Hannigan has a soaring, nuanced voice and stately cadences that reflect the folk tradition of her native Ireland. Her lyrics are pensive and often rather dark. The concert’s opening waltz, Ora, perfectly capsulizes the balance of persistent unease and lush, starry atmosphere that will pervade the rest of the set. The long, sustained tones of the strings and woodwinds are a throwback to the terse orchestral arrangements common on European folk-rock records of the early 70s. Then the bass and drums kick in elegantly behind an upward swirl from the strings as the soul-tinged piano ballad Prayer For the Dying gets underway: Radiohead meets Renaissance.
Twinkling mandolin and vibraphone mingle above the increasingly lavish backdrop of Little Bird. “You are lonely as a church despite the queueing out the door – I am empty as a promise,” Hannigan muses.
Insistently slurry strings and ominous brass swells build unsettling druidic ambience in Undertow.
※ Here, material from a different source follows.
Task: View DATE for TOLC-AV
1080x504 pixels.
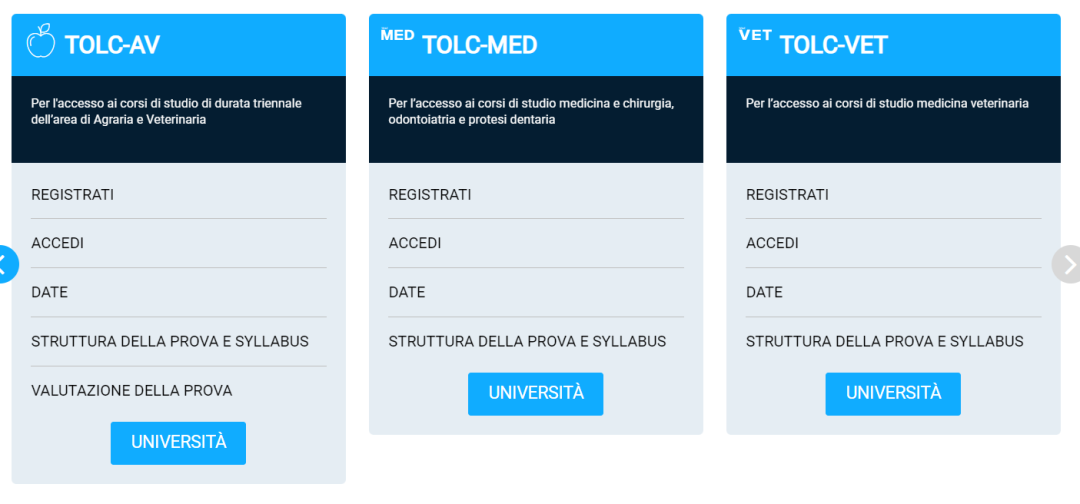Action: pos(50,292)
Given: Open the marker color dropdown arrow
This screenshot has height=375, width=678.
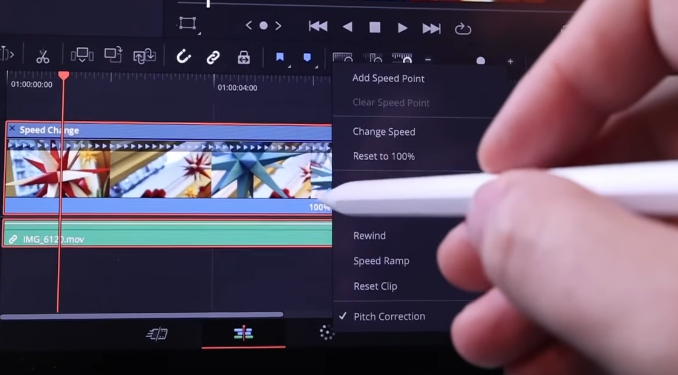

Overtones rise in a similarly suspenseful vein from the low brass drone that introduces Bookmark, a swing ballad stripped to its bare, fingerpicked bones: “Am I a friend, or an unwieldy heroine?” Hannigan ponders.
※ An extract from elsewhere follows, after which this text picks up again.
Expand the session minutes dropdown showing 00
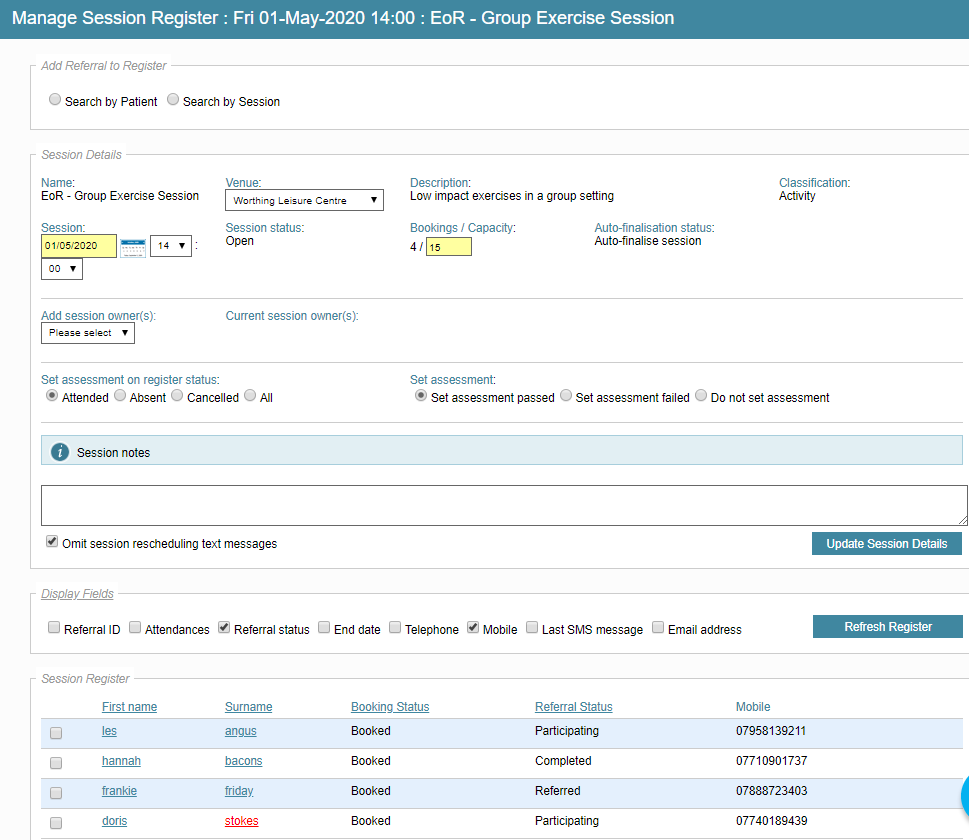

The band take a break for the rustic vocal harmonies of Anahorish, which foreshadows what Irish immigrants would bring with them to Appalachia. The tenderness of Hannigan’s vocals bely the melancholy, pulsing orchestral textures of Nowhere to Go. The energy of the concert hits a high point with Lo, a moody anthem with a neat web of counterpoint.
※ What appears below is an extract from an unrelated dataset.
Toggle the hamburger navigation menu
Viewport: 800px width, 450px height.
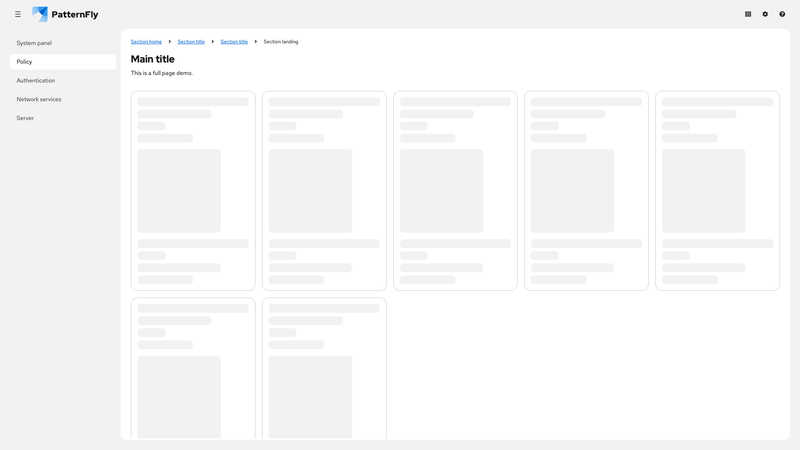(x=18, y=14)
They back away for a trip-hop sway with Swan, which the orchestra elevates above the level of generic 90s pop. A hushed gloom grows more enveloping in We the Drowned, up to a mighty, stricken intensity with eerie backing vocals and echo phrases from the orchestra: it’s the high point of the show. After that, there’s nowhere to go but down with Lille, a spare, gently fingerpicked, wistful folk-rock ballad.
After that, A Sail comes as a surprise, a stomping, insistent, backbeat anthem and the most unselfconsciously catchy song of the set. The group shift from hazy atmospherics to equally hypnotic but more energetic trip-hop with Barton and close the night with Fall, an attractively strummy anthem: “Drain the spirits from the jar, hop the fences, steal the car,” Hannigan instructs rather somberly.